Les hôtels évitent la grève générale

La menace d'une grève générale illimitée qui devait frapper hier le cinquième des 15 000 chambres de la grande hôtellerie montréalaise aura eu l'effet voulu: la majorité des 13 établissements concernés ont réussi à s'entendre avec leurs syndicats sur le renouvellement des contrats de travail. Seul l'Omni Mont-Royal, où loge la délégation officielle des Championnats de sports aquatiques, a vu ses employés débrayer et rejoindre ceux du Crowne Plaza Métro-Centre, qui occupent le trottoir depuis le week-end dernier.
Les syndicats, négociant chacun de leur côté à partir d'une plateforme de demandes communes, n'avaient pas précisé l'heure du déclenchement de la grève. Mais des ententes de principe nocturnes au Ritz-Carlton, au Hyatt Regency et au Hilton Bonaventure ont vite incité la Confédération des syndicats nationaux (CSN) à lever le mot d'ordre en matinée pour ceux qui discutaient toujours. En milieu de journée, c'était au tour du Gouverneurs Place Dupuis, du Maritime Plaza, du Ruby Foo's et du Nouvel Hôtel de toucher le but.Onze sur dix-huit
Sur les 18 hôtels de Montréal et de Laval devant renouveler les contrats de travail, échus depuis le 30 juin, 11 ont jusqu'à maintenant convenu d'une entente de principe. Quatre établissements, petits ou de taille intermédiaire, étaient en pourparlers hier et la CSN entrevoyait des règlements imminents. Chez un cinquième, au Radisson Laval, la grève a carrément été reportée à vendredi prochain en raison des récents progrès. «La dynamique change», a dit en entrevue le président de la Fédération du commerce de la CSN, Jean Lortie. «L'opération des grands hôtels est terminée.»
La CSN se disait satisfaite des développements, mais M. Lortie a évoqué un possible changement de stratégie pour la prochaine ronde de négociations coordonnées, prévue en 2008. «Il faudra travailler différemment car les hôteliers étaient très concertés [comparativement à 2002]. En 2008, on aura cinq hôtels de plus et on risque de voir des négociations à Montréal et Québec en même temps à cause des célébrations du 400e de la capitale et de la visite de Benoît XVI.»

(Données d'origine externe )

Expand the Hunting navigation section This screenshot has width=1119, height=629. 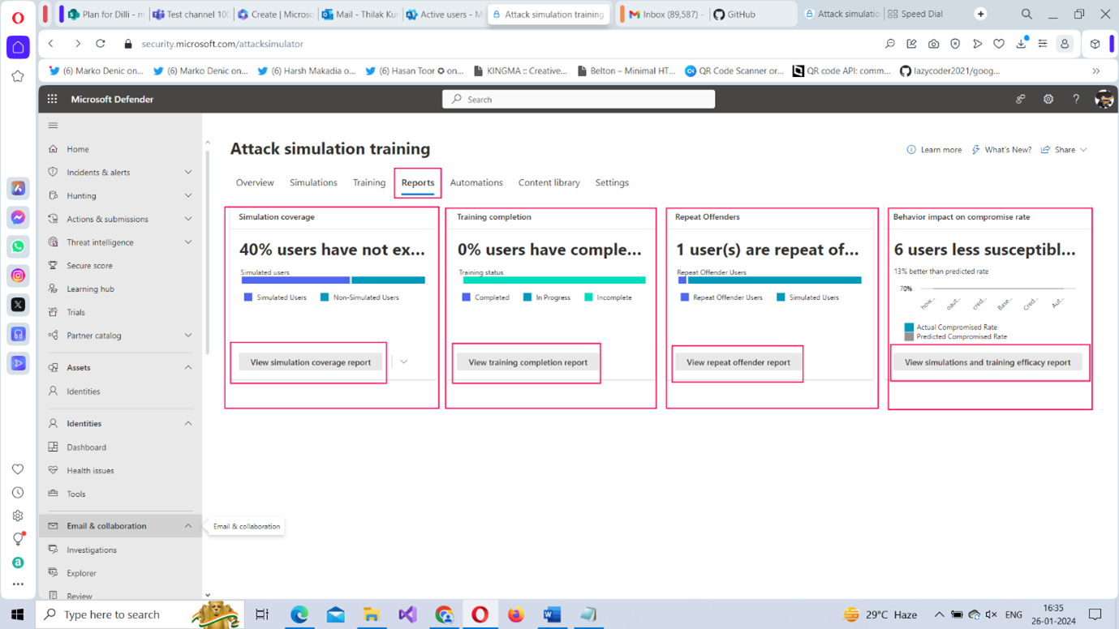[188, 196]
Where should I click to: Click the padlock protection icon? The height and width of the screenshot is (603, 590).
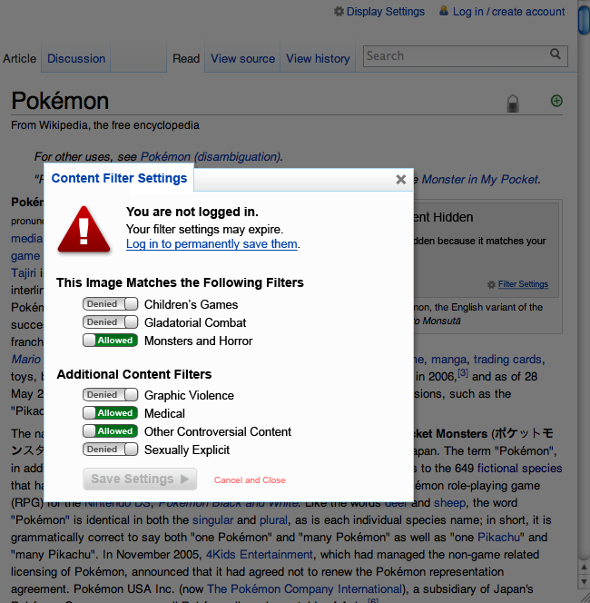click(x=512, y=104)
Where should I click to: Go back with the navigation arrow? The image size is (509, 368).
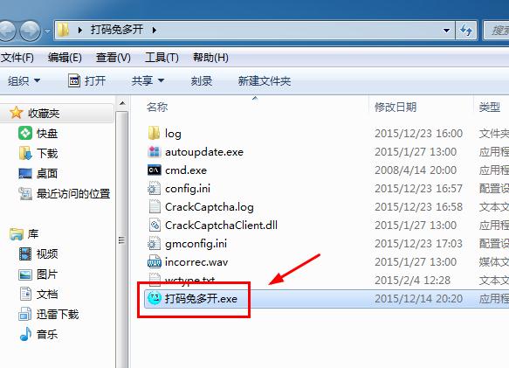pos(7,31)
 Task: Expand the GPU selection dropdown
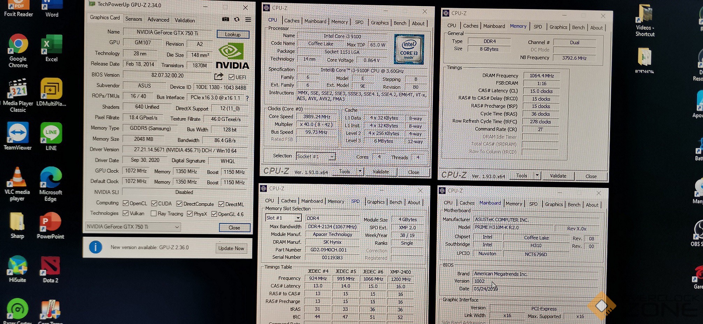point(177,227)
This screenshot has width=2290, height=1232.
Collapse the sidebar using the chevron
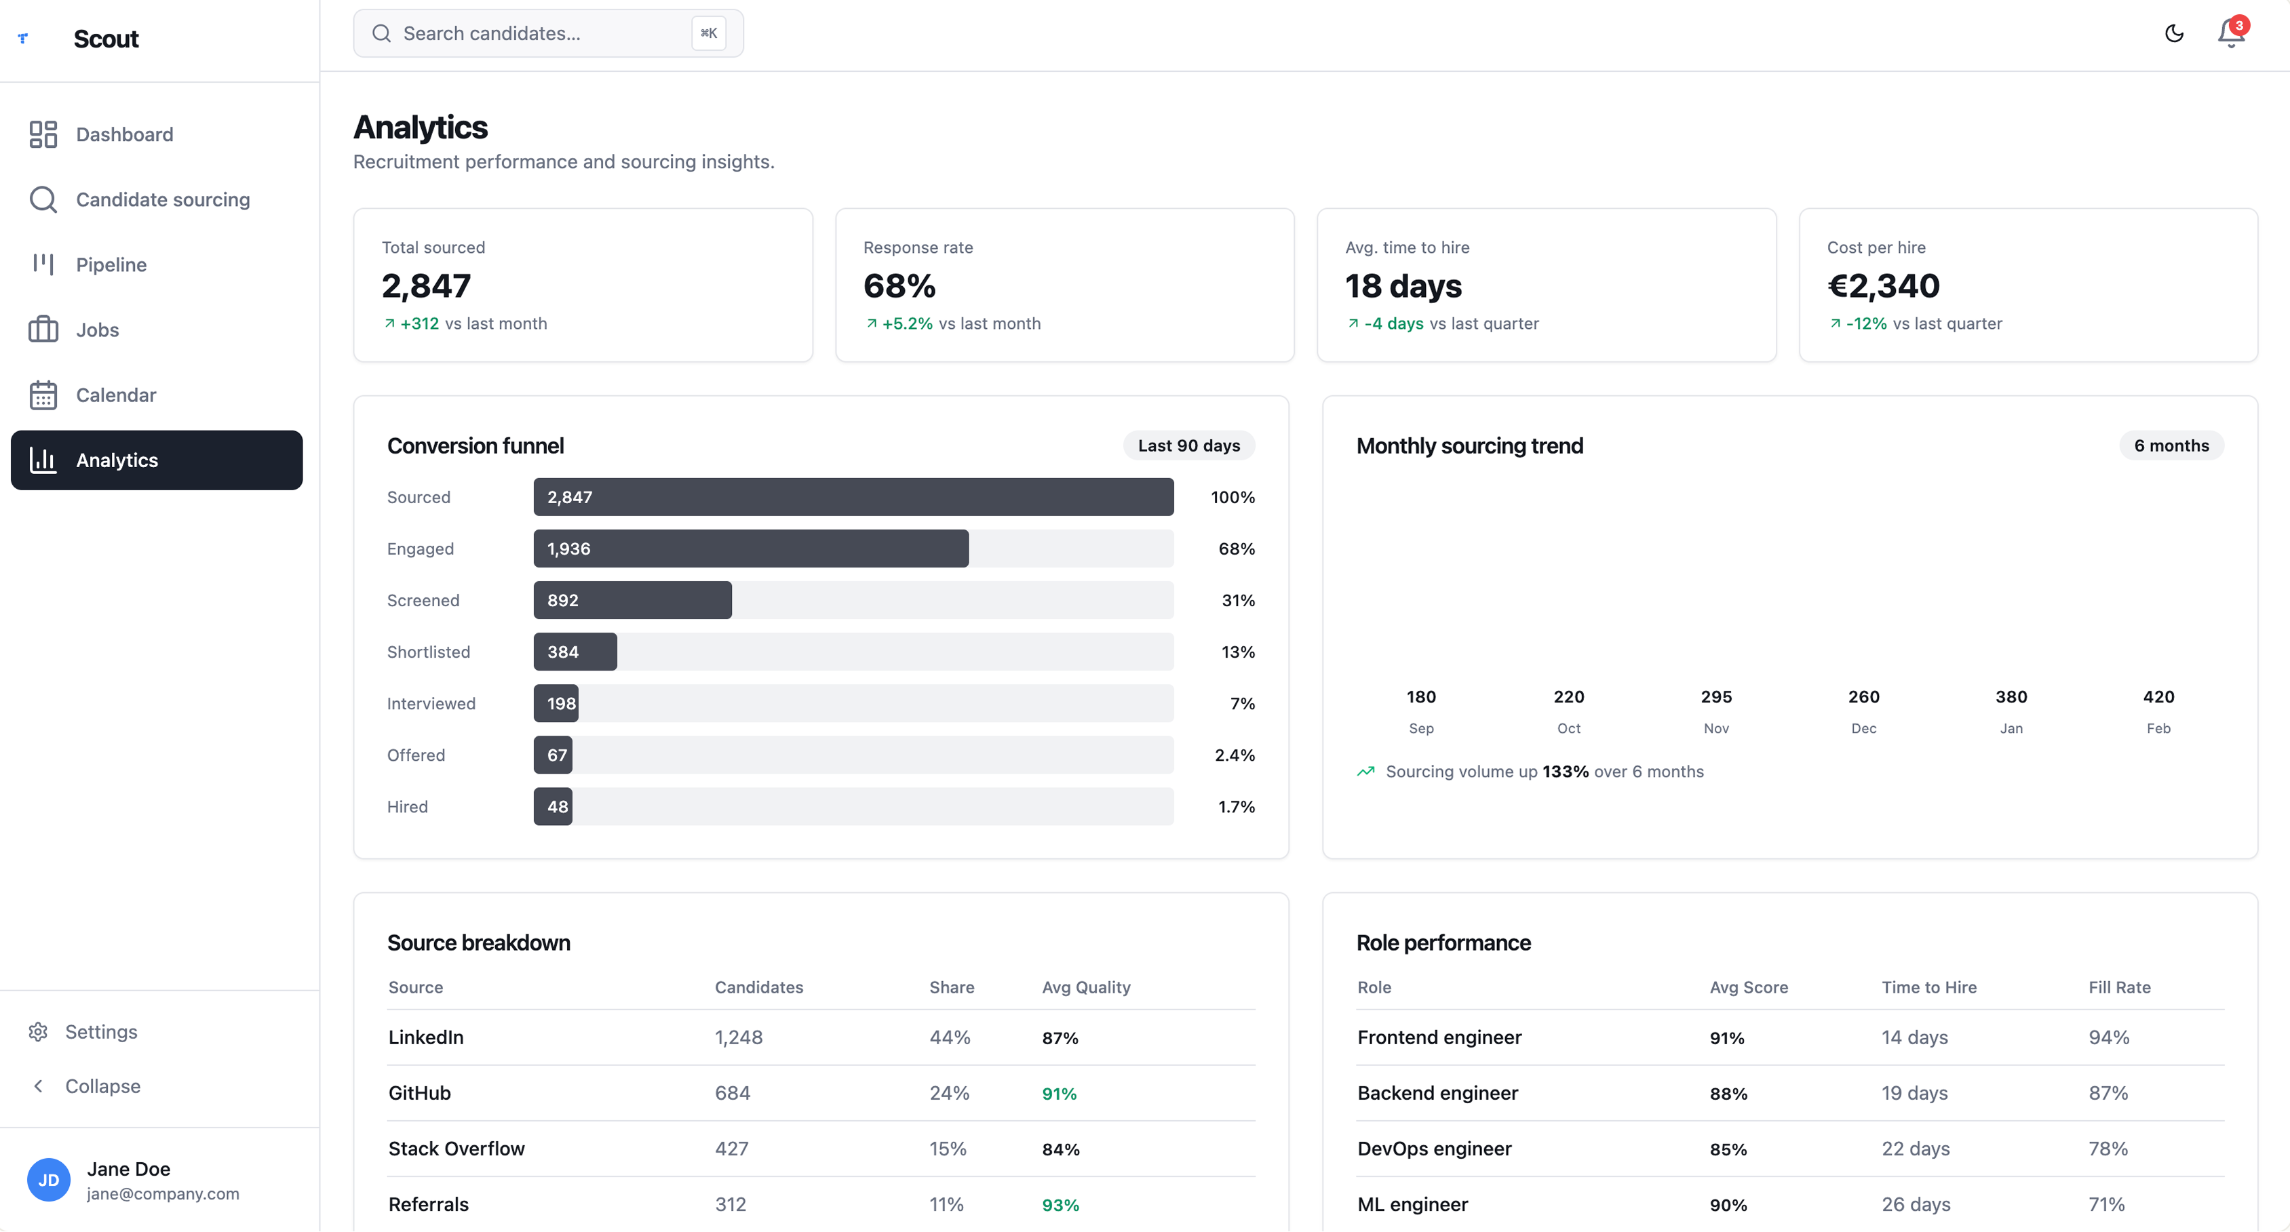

Seuls deux hôtels fonctionnaient sous respirateur artificiel hier: le Crowne Plaza Métro-Centre, où les employés ont déclenché la grève dimanche dernier après avoir encaissé un lock-out la veille, et l'Omni Mont-Royal, où le syndicat local se disait insatisfait des récents pourparlers. Le premier avait hier une séance de conciliation alors que le second en aura une mardi.
«Le fait qu'on soit en grève alors que des règlements surviennent ailleurs montre que l'employeur est plus têtu que les autres», a dit le président du syndicat de l'Omni Mont-Royal, Grégoire Konan, accusant la direction d'avoir recruté une quinzaine de briseurs de grève pour agir comme préposés aux chambres. «Dans notre cas, ce n'est pas la plateforme de demandes communes qui bloque, mais les demandes locales [notamment au sujet des horaires]», a précisé M. Konan. La direction de l'hôtel de 299 chambres, qui compte environ 200 employés, n'a pas rappelé Le Devoir.
Le «modèle»
Cette plateforme commune demandait au départ une augmentation salariale de 15 % sur trois ans. Les premières ententes au Centre Sheraton et au Hilton Laval, devenues le «modèle» à exporter ailleurs, portent notamment sur des hausses de 11 %, de même que sur un régime de retraite simplifié avec contribution de 5 % du salaire de la part de l'employeur, une amélioration des vacances et congés de maladie, une assurance collective payée à 55 % par l'employeur et des primes de manutention de bagages.
Précédent
La CSN a indiqué que jamais ses syndicats affiliés n'ont fait une grève générale illimitée dans le secteur hôtelier. L'adoption de cette mesure par quelque 1500 travailleurs réunis en assemblée mardi a donc constitué un précédent. La menace était toujours en vigueur pour les hôtels sans entente mais en pourparlers — soit le Royal Versailles, le Quality Inn du Parc, le Quality Suites Pointe-Claire et le Holiday Inn Sélect Sinomonde — mais la CSN n'entendait pas s'en servir tant que les négociations se poursuivaient.
Ailleurs sur l'île de Montréal et au Québec, 26 établissements devront s'asseoir avec leurs syndicats cette année. La ronde de pourparlers prendra fin cet hiver à Mont-Tremblant, la saison des pentes y représentant le meilleur rapport de force aux yeux des syndicats CSN. La Fédération des travailleurs du Québec (FTQ) a elle aussi entamé une ronde de négociations dans certains hôtels de la province.